**The task:** Can you reproduce the records verbatim from the line containing "Image resolution: width=910" down to the line containing "(x=353, y=392)", including both of those lines?

* Begin The records *

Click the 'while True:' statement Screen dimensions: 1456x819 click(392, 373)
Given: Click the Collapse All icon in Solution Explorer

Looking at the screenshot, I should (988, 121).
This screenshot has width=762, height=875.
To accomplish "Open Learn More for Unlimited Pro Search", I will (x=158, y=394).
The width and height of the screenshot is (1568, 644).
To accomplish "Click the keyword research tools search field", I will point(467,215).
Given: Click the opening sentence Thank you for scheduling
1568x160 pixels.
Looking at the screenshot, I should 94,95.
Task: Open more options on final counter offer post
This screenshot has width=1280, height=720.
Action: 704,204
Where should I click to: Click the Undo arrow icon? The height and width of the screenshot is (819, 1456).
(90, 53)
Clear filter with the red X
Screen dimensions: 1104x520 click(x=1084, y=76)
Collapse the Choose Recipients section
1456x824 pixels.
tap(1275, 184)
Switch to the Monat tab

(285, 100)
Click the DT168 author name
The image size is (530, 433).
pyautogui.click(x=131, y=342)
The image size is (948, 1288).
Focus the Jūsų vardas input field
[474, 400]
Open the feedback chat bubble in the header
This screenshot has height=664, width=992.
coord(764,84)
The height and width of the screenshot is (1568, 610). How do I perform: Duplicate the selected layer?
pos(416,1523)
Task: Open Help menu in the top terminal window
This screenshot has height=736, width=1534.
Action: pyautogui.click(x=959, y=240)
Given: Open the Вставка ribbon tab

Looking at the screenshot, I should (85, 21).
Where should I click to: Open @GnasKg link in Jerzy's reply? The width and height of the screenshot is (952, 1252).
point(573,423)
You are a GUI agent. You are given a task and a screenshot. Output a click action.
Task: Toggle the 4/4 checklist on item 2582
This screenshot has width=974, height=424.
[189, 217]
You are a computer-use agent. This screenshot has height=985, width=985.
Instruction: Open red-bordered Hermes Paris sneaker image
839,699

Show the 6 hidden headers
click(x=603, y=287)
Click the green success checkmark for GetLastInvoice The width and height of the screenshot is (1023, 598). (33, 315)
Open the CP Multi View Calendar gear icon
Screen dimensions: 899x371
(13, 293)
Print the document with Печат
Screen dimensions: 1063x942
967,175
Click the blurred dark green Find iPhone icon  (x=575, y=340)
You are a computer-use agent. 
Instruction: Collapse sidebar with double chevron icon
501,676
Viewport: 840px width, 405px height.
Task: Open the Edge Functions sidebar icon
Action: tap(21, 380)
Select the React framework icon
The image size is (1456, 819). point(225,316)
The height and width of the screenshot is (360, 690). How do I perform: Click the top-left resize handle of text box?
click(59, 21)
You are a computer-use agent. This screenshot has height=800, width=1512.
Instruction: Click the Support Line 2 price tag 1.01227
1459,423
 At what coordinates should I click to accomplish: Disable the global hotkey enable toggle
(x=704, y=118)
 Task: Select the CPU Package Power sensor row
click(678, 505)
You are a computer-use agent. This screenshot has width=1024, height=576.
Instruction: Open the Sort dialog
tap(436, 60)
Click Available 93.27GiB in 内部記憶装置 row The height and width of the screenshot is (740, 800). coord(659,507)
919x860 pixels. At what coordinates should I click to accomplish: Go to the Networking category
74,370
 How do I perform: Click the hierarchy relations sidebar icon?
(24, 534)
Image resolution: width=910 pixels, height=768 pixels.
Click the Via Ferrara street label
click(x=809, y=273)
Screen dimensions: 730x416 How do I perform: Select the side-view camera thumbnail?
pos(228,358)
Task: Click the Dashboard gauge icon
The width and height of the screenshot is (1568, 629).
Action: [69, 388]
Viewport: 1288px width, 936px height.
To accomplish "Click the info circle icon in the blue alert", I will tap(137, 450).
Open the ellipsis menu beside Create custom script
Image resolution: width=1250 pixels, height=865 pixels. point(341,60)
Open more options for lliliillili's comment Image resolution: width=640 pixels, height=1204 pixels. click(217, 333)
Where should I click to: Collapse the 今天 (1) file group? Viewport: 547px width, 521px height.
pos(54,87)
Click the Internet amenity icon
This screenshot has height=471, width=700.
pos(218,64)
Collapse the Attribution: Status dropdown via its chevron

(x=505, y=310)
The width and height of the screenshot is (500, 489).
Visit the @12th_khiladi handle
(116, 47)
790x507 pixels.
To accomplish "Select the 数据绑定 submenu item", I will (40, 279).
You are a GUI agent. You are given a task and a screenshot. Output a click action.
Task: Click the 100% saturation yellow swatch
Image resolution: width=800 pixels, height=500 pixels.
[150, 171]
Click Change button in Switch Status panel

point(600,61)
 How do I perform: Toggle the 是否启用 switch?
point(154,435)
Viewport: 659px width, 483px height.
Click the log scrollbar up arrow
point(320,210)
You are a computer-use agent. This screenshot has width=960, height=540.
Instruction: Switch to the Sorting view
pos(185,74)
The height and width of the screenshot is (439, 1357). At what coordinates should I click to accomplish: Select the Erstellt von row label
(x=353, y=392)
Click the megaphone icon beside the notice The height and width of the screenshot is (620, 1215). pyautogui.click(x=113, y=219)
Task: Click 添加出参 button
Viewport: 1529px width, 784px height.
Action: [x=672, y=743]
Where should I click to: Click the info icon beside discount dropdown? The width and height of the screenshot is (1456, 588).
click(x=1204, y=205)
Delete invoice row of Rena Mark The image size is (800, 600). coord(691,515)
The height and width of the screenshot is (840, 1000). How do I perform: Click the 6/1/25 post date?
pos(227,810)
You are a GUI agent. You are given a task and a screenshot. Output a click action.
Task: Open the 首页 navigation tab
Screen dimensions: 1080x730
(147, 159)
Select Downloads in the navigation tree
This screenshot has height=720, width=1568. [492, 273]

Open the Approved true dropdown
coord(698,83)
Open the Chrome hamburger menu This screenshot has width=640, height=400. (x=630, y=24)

* End The records *

**The response:**
Image resolution: width=910 pixels, height=768 pixels.
Click the Via Ferrara street label
click(x=809, y=273)
Screen dimensions: 730x416 How do I perform: Select the side-view camera thumbnail?
pos(228,358)
Task: Click the Dashboard gauge icon
The width and height of the screenshot is (1568, 629).
Action: [69, 388]
Viewport: 1288px width, 936px height.
To accomplish "Click the info circle icon in the blue alert", I will tap(137, 450).
Open the ellipsis menu beside Create custom script
Image resolution: width=1250 pixels, height=865 pixels. point(341,60)
Open more options for lliliillili's comment Image resolution: width=640 pixels, height=1204 pixels. click(217, 333)
Where should I click to: Collapse the 今天 (1) file group? Viewport: 547px width, 521px height.
pos(54,87)
Click the Internet amenity icon
This screenshot has height=471, width=700.
pos(218,64)
Collapse the Attribution: Status dropdown via its chevron

(x=505, y=310)
The width and height of the screenshot is (500, 489).
Visit the @12th_khiladi handle
(116, 47)
790x507 pixels.
To accomplish "Select the 数据绑定 submenu item", I will (40, 279).
You are a GUI agent. You are given a task and a screenshot. Output a click action.
Task: Click the 100% saturation yellow swatch
Image resolution: width=800 pixels, height=500 pixels.
[150, 171]
Click Change button in Switch Status panel

point(600,61)
 How do I perform: Toggle the 是否启用 switch?
point(154,435)
Viewport: 659px width, 483px height.
Click the log scrollbar up arrow
point(320,210)
You are a computer-use agent. This screenshot has width=960, height=540.
Instruction: Switch to the Sorting view
pos(185,74)
The height and width of the screenshot is (439, 1357). At what coordinates should I click to accomplish: Select the Erstellt von row label
(x=353, y=392)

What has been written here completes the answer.